In 1902 Hewitt developed the mercury arc rectifier, the first rectifier that could convert alternating current power to direct current without mechanical action. He also worked on an early hydoifoil, and on a automatic airplane.

When Cooper Hewitt died in 1921 at the age of 60, he left 1/3 of his $4 million estate to his wife Maryon and 2/3 to his daughter Ann, with the proviso that should Ann die childless, her share would revert to her mother, inadvertently pitting mother against daughter. Shortly before her 21st birthday Ann came down with appendicitis, and Maryon had the doctor sterilize her daughter while removing her appendix, guaranteeing the reversion upon Maryon’s death. After discovering what Maryon had done, she filed the civil suit against her mother for $500,000 in January 1936, alleging that Maryon Cooper Hewitt paid the doctors to remove her fallopian tubes without her knowledge or consent. Soon after, the San Francisco district attorney charged Maryon and both doctors with “mayhem,” a rare charge that was “reserved for cases involving the act of disabling or disfiguring an individual . . . punishable by up to 14 years in prison.”

A lengthy, scandalous trial resulted in the charges being dropped against the doctors and Maryon, and Ann accepting a settlement of $150,000. Maryon died at 55 following a stroke a few years later in April 1939. Ann wound up marrying five times, before dying of cancer in February 1956 at age 40.

September 16, 2024

On September 16, 2011, President Obama signed the euphemistically named American Invents Act. While its benefit to inventors is suspect, its impact on patent law cannot be disputed.

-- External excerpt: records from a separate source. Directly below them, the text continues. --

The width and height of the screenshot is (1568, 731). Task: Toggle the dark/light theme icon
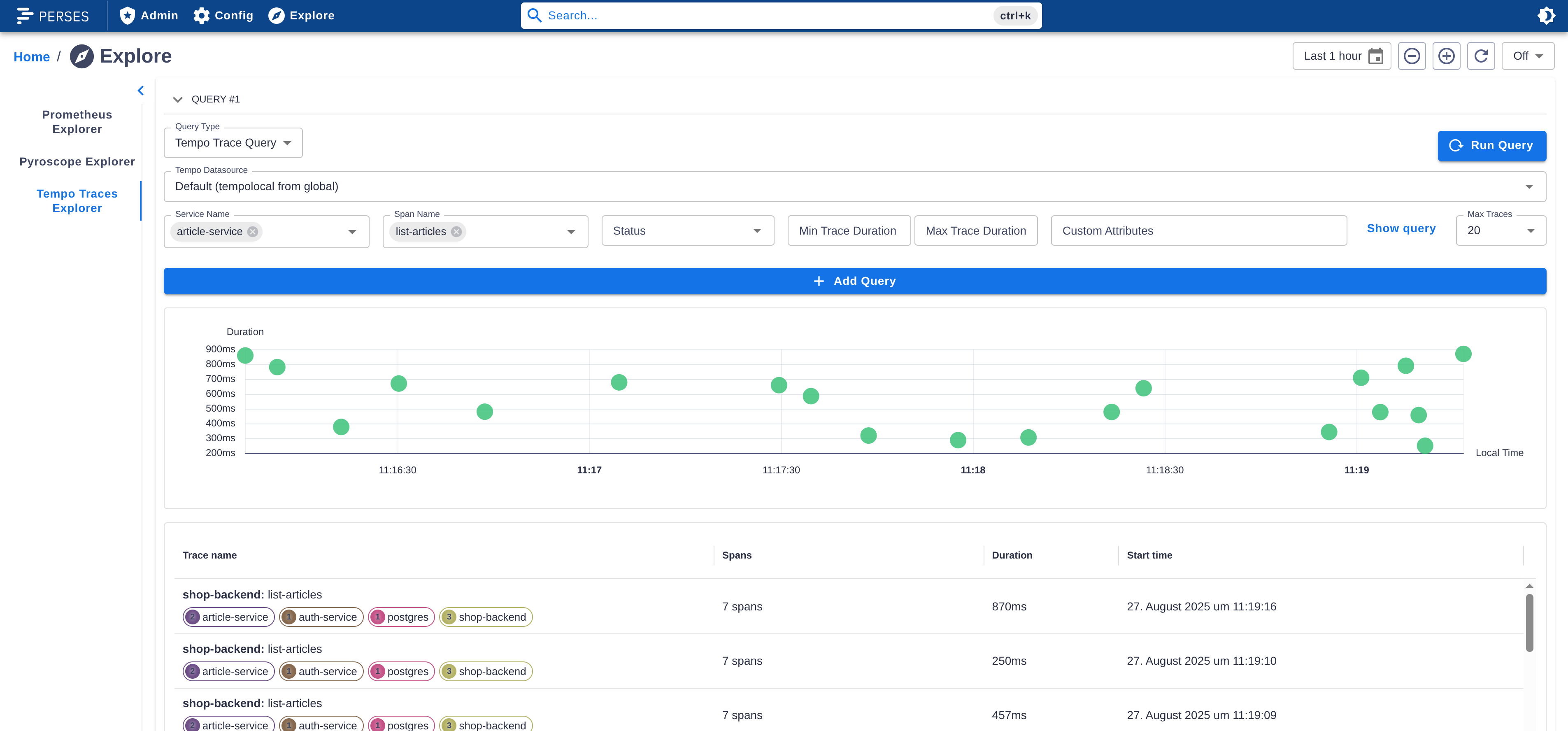tap(1546, 16)
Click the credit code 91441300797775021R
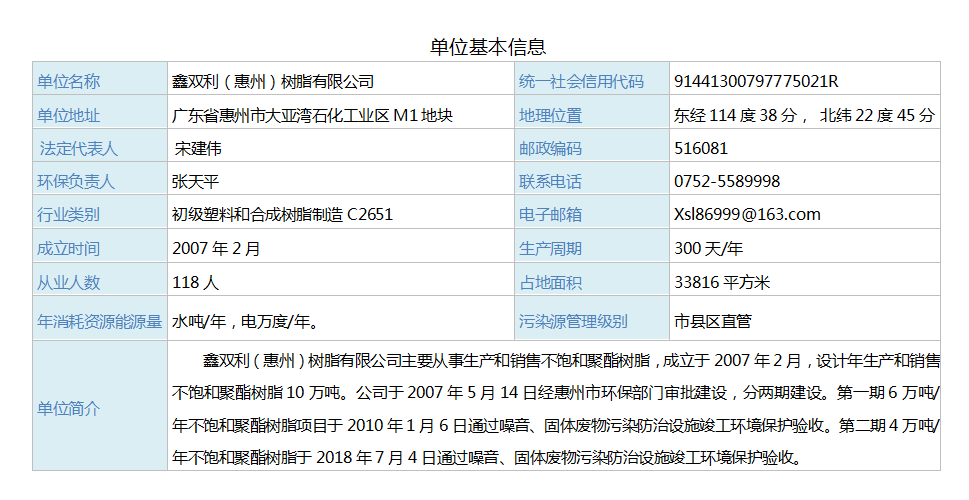 [756, 82]
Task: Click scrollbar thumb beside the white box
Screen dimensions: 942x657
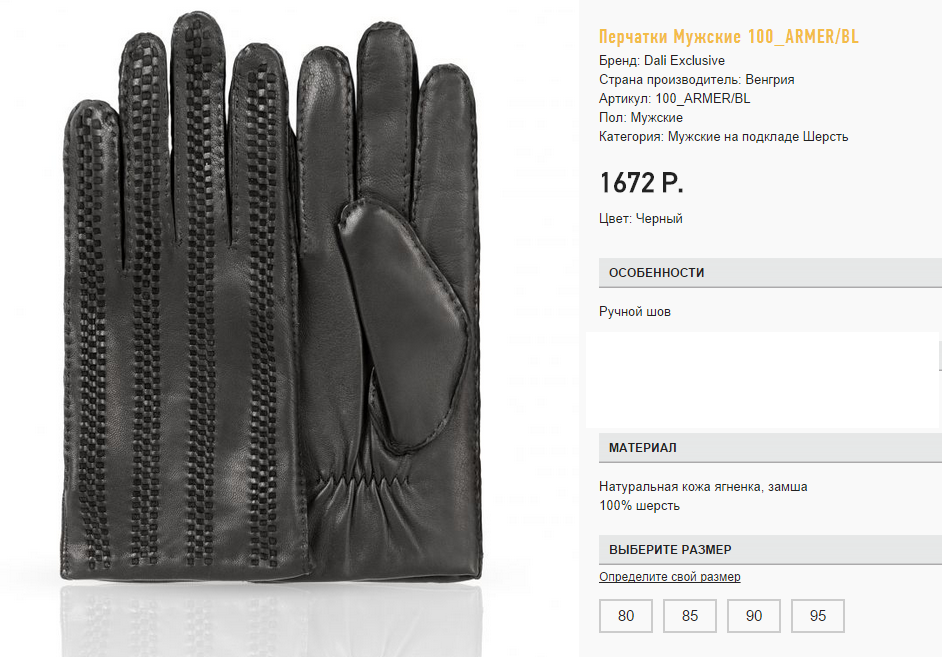Action: point(940,357)
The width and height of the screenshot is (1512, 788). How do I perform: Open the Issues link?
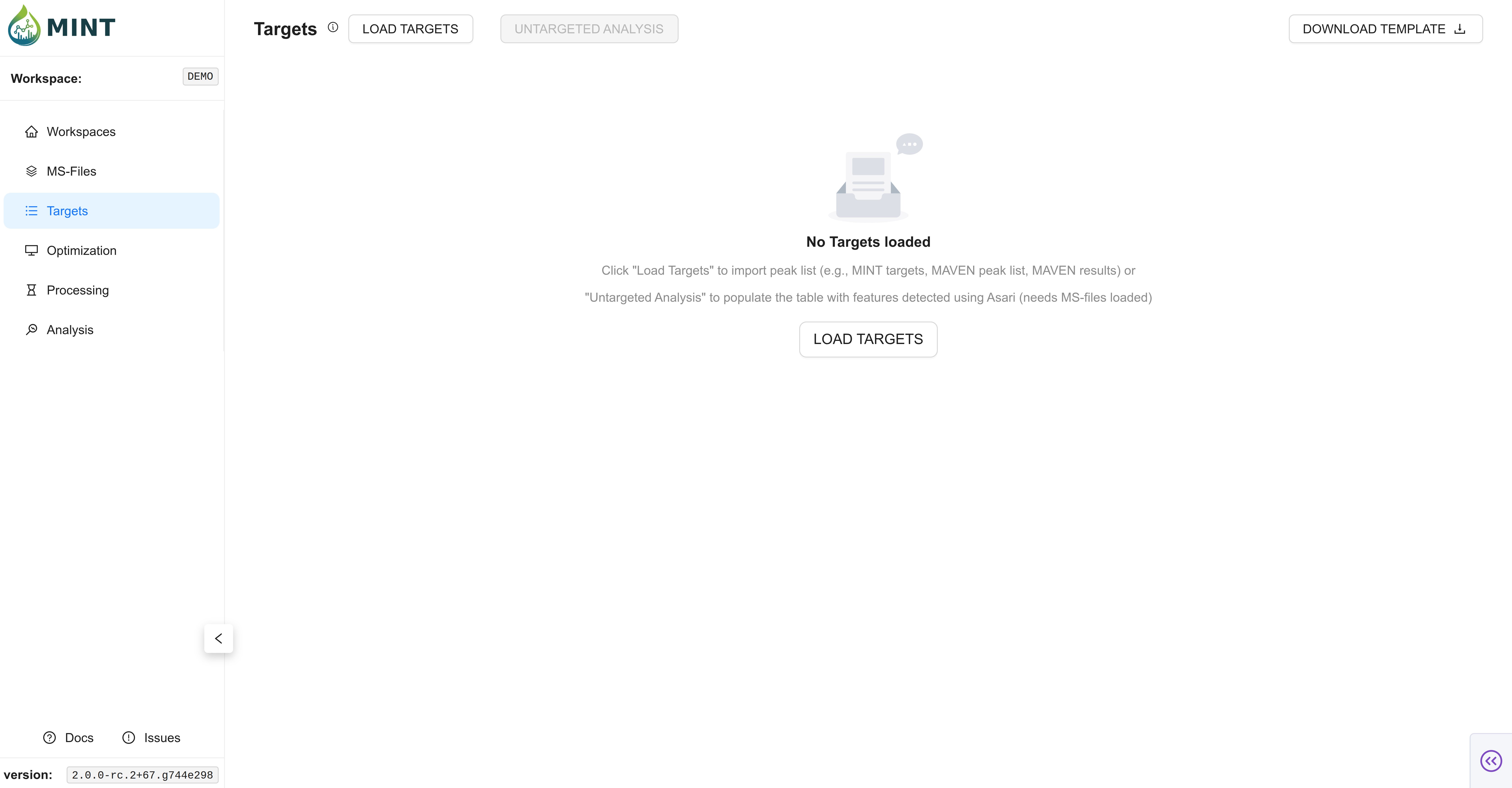coord(151,738)
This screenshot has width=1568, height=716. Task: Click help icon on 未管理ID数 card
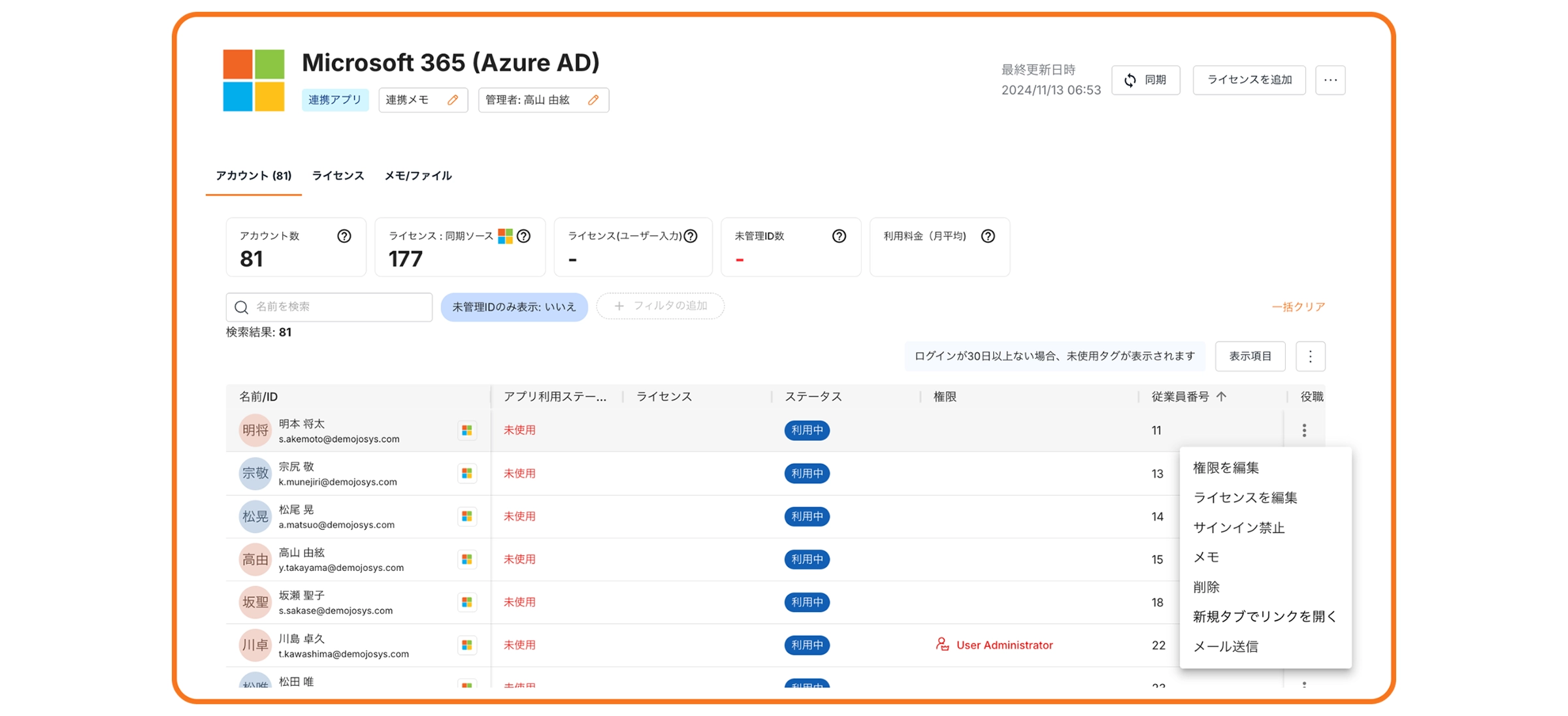pos(839,236)
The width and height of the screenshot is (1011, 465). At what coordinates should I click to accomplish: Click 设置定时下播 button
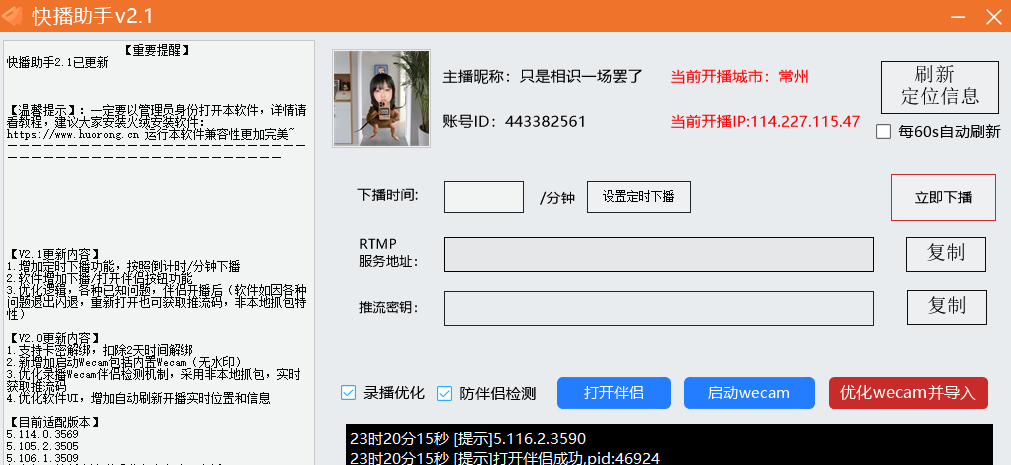[638, 197]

The first AIA patent to issue, i.e.. the first patent issued on an application filed on or after the March 16, 2013, effective date of the Act, is U.S. Patent No. 8,542,543 filed March 16, 2013, and issued September 24, 2013:

Only 140 patents have issued so far on applications filed on March 16, 2013 — a Saturday. 10,474 patents have issued on applications filed a day earlier, no doubt this number is bolstered by applicants trying to avoid the uncertain impact of the new patent law as a typical weekday’s filing result in 1,500-2,000 patents.

Like it or hate it, we are stuck with AIA patents, and U.S. Patent No. 8,542,543 led the way.